WORK INSTRUCTION
Once you find the line containing "Third-Party Election Advertising", please retype it and every line after it to the end of the entries, exactly and with nothing added.

RAW DATA Block Start

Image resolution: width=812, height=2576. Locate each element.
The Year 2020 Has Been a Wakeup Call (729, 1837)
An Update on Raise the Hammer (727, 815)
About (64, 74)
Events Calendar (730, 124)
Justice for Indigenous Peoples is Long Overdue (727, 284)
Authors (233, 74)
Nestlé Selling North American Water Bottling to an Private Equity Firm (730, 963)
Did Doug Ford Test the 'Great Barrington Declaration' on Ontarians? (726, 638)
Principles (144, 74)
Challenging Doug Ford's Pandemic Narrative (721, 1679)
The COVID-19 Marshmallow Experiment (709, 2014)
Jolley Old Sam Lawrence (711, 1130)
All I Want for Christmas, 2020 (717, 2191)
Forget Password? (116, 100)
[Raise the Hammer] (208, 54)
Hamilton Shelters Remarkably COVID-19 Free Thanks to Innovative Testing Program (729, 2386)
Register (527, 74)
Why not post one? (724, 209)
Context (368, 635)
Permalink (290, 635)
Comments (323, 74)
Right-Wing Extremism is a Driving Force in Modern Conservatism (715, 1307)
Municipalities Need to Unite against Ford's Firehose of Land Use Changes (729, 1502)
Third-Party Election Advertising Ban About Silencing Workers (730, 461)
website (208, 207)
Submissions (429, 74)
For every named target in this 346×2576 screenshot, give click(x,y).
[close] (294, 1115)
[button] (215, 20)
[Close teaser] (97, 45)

RAW DATA Block End

TASK SOLUTION
Third-Party Election Advertising Ban About Silencing Workers (730, 461)
website (208, 207)
Submissions (429, 74)
For every named target in this 346×2576 screenshot, give click(x,y).
[close] (294, 1115)
[button] (215, 20)
[Close teaser] (97, 45)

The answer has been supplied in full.